■ Records shown
▼
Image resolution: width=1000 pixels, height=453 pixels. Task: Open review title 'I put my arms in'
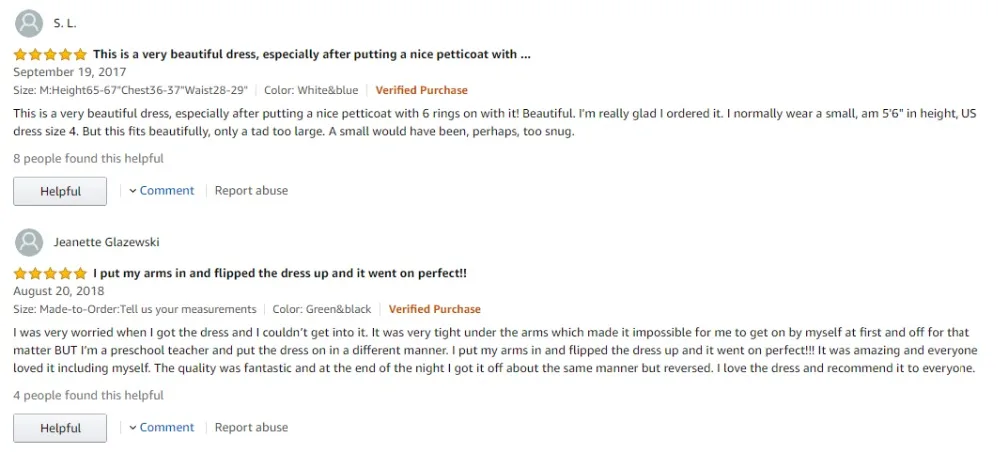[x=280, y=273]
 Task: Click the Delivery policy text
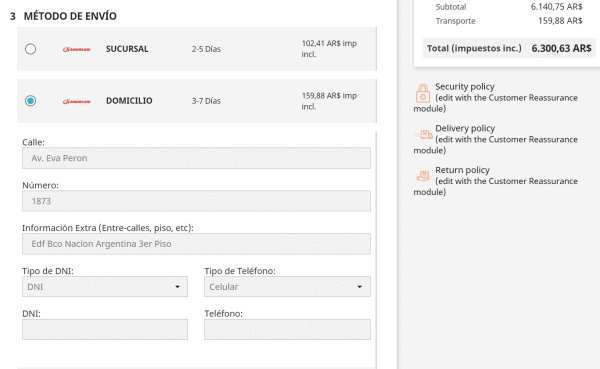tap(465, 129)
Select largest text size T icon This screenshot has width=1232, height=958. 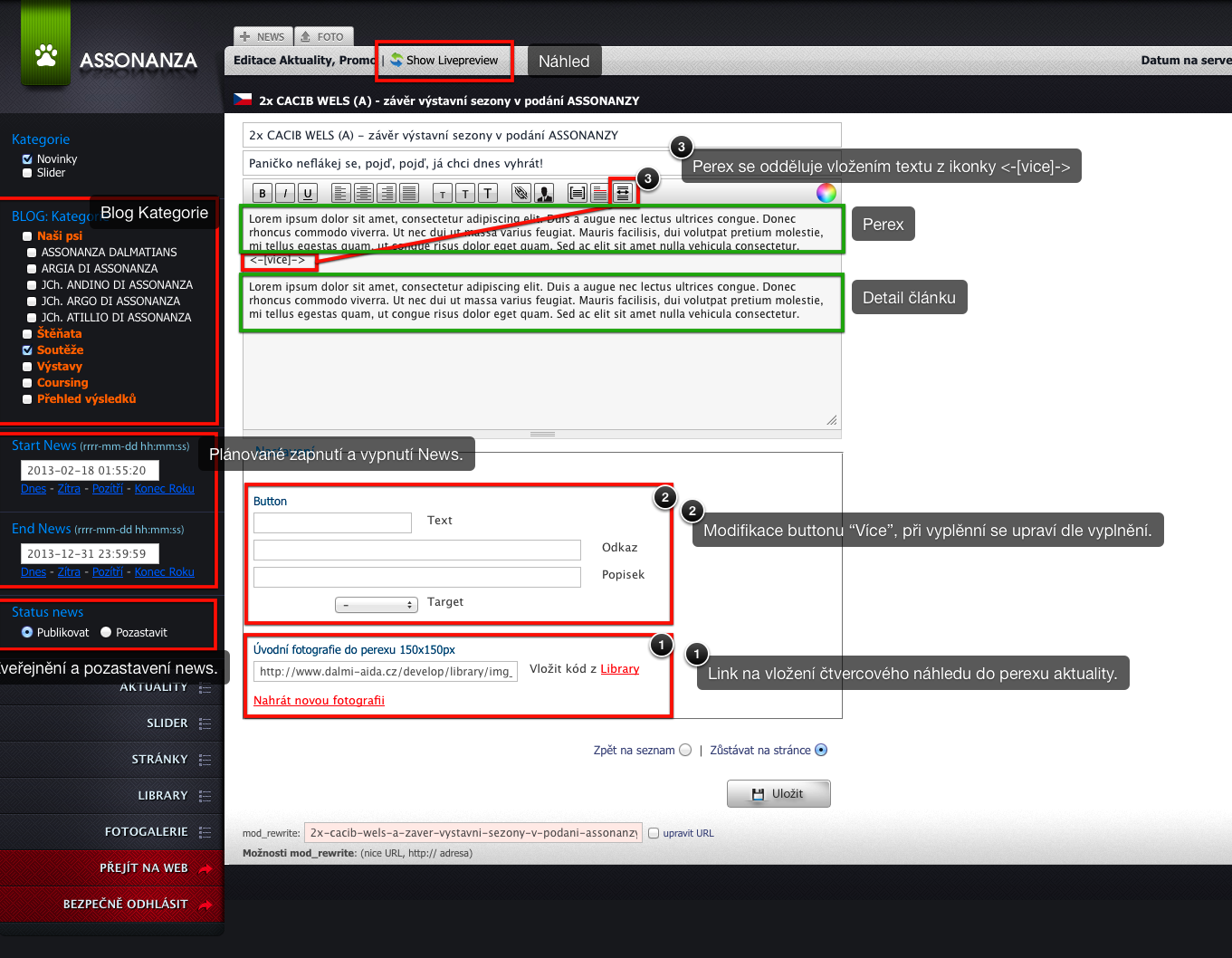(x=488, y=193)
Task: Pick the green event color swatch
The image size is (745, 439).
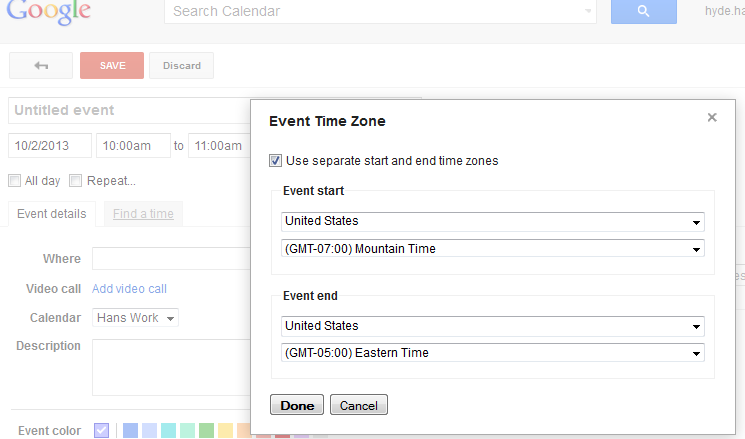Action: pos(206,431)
▲
■ Your instructions
With the pictures excluded, retype exactly the lines from the one containing "Task: Pick the green event color swatch" through the last line of the listing, both ends included.

■ Response to the task
Task: Pick the green event color swatch
The image size is (745, 439).
Action: pos(206,431)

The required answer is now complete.